US non-immigrant and immigrant visa fee increases update

Following an announcement made by the US Department of Homeland Security (DHS) on May 4, 2016, of its intent to increase the application fee schedule for US Citizenship and Immigration Services (USCIS) for non-immigrant and immigrant visas, the DHS has stated that it will receive and review comments regarding the proposed fee increases before finalising the new US visa fee structure.

As reported by Workpermit.com, the DHS filed its notice of intent via the Federal Register – the Daily Journal of the United States Government – and has given until July 5, 2016 for comments to be submitted concerning the proposals outlined in the notice. At the conclusion of the comment period, DHS will review the comments before proceeding to finalize the new rules. It is likely that the proposed changes will go ahead.

Sanwar Ali, Editor of workpermit.com has the following comments to make:

As mentioned in a previous report USCIS has been criticised for its' poor standards of service, antiquated systems and poor decision making. For example to apply for an L-1 intra-company transfer visa you have to typically provide a large bundle of documents in duplicate. Other Countries grant similar visas with a fraction of the documentation requirements. Decision making by USCIS is frequently unjust and unfair. For example for no good reason the visa denial rate for Indian nationals has been over fifty percent.

■ CHALLENGE A
In the visa fee page excerpt, by what date could comments on the proposed fee increases be submitted?

■ INFORMATION SHOWN
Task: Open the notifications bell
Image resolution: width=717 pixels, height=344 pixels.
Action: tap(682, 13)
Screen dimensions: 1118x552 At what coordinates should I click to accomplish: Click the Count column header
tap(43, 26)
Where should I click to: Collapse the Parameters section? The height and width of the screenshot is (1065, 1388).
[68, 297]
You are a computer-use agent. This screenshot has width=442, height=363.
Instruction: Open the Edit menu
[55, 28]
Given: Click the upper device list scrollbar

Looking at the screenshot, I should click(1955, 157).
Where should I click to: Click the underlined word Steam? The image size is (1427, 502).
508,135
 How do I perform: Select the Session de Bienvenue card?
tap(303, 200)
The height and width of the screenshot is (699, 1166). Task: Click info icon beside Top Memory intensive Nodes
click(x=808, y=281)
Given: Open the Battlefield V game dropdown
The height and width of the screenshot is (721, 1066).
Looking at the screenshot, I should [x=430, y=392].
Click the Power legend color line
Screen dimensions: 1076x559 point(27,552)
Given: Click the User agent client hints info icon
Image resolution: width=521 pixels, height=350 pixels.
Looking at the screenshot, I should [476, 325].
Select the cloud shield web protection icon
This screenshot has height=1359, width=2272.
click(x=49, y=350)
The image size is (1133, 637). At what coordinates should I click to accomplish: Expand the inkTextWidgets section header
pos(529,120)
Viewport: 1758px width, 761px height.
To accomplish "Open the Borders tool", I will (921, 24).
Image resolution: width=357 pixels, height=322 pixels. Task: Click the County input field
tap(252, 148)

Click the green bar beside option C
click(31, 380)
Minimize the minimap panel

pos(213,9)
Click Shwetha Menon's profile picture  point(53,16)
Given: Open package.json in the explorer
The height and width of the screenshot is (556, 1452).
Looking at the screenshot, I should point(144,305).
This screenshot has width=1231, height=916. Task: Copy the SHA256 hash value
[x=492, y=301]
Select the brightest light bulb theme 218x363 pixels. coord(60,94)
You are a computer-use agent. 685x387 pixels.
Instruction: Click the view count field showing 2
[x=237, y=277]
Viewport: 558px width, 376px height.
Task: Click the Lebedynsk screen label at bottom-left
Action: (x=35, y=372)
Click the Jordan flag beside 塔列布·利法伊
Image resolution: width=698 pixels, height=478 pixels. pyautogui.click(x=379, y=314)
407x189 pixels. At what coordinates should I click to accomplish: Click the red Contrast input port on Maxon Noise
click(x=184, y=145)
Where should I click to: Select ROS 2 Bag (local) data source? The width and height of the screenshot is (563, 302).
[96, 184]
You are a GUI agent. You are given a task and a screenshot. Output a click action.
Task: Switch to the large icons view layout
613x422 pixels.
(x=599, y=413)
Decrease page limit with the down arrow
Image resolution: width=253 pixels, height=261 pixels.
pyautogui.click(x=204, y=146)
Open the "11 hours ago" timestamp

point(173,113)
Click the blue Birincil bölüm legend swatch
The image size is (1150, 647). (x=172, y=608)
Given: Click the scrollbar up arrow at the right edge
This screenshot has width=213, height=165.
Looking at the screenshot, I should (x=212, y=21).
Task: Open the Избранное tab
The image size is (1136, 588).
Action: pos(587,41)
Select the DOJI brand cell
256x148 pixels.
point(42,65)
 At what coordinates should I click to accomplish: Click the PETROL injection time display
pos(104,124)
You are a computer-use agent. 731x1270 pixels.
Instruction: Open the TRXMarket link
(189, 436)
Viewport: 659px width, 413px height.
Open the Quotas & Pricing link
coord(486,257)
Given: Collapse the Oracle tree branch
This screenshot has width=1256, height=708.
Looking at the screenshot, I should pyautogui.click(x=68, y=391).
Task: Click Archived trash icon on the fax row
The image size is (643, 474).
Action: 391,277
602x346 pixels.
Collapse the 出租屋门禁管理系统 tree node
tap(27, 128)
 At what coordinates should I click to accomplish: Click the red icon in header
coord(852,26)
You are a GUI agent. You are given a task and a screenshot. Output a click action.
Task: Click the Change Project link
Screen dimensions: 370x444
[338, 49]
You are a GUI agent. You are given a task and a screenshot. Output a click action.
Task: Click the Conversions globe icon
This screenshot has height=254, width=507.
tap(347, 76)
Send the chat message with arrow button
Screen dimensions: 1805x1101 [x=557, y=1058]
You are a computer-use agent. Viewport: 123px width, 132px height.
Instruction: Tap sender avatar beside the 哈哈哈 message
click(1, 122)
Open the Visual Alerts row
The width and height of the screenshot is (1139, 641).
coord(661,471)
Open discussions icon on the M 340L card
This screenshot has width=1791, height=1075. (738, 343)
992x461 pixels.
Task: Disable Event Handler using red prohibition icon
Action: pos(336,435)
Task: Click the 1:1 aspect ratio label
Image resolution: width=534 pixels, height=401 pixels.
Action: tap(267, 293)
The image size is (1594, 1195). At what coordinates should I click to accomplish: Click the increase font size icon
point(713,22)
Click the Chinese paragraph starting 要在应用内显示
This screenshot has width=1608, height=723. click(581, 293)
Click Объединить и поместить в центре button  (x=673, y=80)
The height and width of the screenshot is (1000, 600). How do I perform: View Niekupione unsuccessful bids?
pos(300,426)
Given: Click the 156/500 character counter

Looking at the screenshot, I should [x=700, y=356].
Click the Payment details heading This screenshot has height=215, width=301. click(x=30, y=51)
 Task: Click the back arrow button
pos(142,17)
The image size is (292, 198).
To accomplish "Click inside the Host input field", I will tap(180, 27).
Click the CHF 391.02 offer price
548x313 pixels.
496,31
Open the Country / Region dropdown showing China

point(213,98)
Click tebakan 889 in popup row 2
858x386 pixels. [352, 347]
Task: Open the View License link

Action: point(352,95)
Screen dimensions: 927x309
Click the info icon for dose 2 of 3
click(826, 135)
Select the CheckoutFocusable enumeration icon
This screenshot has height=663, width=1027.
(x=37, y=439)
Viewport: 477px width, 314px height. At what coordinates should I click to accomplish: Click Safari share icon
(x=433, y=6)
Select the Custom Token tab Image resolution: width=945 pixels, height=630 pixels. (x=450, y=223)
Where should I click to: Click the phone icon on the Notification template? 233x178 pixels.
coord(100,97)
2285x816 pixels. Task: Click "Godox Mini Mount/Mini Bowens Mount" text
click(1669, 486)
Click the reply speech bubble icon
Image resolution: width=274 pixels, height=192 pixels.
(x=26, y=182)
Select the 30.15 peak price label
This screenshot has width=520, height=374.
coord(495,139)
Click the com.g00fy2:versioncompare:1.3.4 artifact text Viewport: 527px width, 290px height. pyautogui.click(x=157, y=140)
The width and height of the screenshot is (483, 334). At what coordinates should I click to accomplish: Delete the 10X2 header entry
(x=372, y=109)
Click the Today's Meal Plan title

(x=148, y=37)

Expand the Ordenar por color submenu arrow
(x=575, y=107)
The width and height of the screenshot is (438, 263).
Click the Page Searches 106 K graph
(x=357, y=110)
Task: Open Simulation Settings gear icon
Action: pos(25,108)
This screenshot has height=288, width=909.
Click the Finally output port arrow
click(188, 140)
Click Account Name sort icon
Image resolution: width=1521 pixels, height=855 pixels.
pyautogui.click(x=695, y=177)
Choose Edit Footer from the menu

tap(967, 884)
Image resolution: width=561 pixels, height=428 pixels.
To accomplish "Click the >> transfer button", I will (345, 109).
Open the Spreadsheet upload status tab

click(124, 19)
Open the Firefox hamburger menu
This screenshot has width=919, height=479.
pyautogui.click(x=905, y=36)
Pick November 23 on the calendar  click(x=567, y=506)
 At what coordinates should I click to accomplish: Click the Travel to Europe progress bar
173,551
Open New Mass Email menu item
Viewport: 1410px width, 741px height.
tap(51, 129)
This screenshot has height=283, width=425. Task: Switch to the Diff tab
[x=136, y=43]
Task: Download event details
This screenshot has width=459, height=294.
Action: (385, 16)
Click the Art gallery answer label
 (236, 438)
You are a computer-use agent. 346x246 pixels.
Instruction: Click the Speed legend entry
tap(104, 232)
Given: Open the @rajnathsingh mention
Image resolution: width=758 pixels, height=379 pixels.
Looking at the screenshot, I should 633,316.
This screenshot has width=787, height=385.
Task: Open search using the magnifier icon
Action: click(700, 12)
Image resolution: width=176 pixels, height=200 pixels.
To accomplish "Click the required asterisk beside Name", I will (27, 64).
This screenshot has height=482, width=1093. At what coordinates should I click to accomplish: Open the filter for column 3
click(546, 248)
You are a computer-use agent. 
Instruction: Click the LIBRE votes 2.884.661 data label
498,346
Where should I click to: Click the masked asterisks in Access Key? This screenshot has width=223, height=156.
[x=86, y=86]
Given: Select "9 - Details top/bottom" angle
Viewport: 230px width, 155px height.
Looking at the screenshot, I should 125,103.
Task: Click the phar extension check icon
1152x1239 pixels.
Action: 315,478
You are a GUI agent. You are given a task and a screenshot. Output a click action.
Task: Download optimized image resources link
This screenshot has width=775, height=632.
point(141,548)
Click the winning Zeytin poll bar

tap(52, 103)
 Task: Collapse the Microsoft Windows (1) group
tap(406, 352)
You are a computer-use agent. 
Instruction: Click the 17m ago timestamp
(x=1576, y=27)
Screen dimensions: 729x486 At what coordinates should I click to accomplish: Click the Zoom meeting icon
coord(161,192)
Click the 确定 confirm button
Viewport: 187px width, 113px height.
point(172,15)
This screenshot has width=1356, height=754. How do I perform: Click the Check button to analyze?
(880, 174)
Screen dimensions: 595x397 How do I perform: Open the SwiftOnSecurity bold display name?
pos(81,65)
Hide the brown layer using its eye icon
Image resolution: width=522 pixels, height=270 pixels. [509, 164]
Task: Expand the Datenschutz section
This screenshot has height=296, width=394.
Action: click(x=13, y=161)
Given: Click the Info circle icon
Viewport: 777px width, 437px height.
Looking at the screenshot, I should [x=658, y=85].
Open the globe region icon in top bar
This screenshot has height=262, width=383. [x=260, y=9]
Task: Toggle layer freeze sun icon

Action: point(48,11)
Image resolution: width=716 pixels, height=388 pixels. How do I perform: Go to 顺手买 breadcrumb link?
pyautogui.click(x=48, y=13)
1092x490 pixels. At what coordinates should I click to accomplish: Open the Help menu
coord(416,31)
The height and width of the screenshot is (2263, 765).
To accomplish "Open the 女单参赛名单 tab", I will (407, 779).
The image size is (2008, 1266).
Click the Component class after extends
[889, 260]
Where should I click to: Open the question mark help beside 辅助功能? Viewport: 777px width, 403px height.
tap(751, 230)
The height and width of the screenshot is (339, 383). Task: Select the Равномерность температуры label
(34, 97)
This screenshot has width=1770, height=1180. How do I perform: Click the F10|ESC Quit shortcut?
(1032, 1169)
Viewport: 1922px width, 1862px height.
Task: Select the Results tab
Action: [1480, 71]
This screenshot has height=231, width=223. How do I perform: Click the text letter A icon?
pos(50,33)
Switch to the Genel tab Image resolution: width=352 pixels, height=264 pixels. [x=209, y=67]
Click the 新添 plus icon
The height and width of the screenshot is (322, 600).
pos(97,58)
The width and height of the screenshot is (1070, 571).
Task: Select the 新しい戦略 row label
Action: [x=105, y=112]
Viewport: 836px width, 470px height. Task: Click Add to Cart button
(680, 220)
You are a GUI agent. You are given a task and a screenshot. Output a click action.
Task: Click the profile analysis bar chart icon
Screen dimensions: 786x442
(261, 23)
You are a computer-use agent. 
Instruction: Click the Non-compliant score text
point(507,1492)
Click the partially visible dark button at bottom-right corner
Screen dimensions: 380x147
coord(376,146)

■ CHALLENGE B
Rewrite the part of the records that opens with the line containing "Viewport: 477px width, 314px" and closes with the line containing "[x=136, y=43]", replacing "Expand" with "Open" and changing nothing else.

■ EXPECTED ANSWER A
July 5, 2016

■ EXPECTED ANSWER B
Viewport: 477px width, 314px height. At what coordinates should I click to accomplish: Click Safari share icon
(x=433, y=6)
Select the Custom Token tab Image resolution: width=945 pixels, height=630 pixels. (x=450, y=223)
Where should I click to: Click the phone icon on the Notification template? 233x178 pixels.
coord(100,97)
2285x816 pixels. Task: Click "Godox Mini Mount/Mini Bowens Mount" text
click(1669, 486)
Click the reply speech bubble icon
Image resolution: width=274 pixels, height=192 pixels.
(x=26, y=182)
Select the 30.15 peak price label
This screenshot has width=520, height=374.
coord(495,139)
Click the com.g00fy2:versioncompare:1.3.4 artifact text Viewport: 527px width, 290px height. pyautogui.click(x=157, y=140)
The width and height of the screenshot is (483, 334). At what coordinates should I click to accomplish: Delete the 10X2 header entry
(x=372, y=109)
Click the Today's Meal Plan title

(x=148, y=37)

Open the Ordenar por color submenu arrow
(x=575, y=107)
The width and height of the screenshot is (438, 263).
Click the Page Searches 106 K graph
(x=357, y=110)
Task: Open Simulation Settings gear icon
Action: pos(25,108)
This screenshot has height=288, width=909.
Click the Finally output port arrow
click(188, 140)
Click Account Name sort icon
Image resolution: width=1521 pixels, height=855 pixels.
pyautogui.click(x=695, y=177)
Choose Edit Footer from the menu

tap(967, 884)
Image resolution: width=561 pixels, height=428 pixels.
To accomplish "Click the >> transfer button", I will (345, 109).
Open the Spreadsheet upload status tab

click(124, 19)
Open the Firefox hamburger menu
This screenshot has width=919, height=479.
pyautogui.click(x=905, y=36)
Pick November 23 on the calendar  click(x=567, y=506)
 At what coordinates should I click to accomplish: Click the Travel to Europe progress bar
173,551
Open New Mass Email menu item
Viewport: 1410px width, 741px height.
tap(51, 129)
This screenshot has height=283, width=425. Task: Switch to the Diff tab
[x=136, y=43]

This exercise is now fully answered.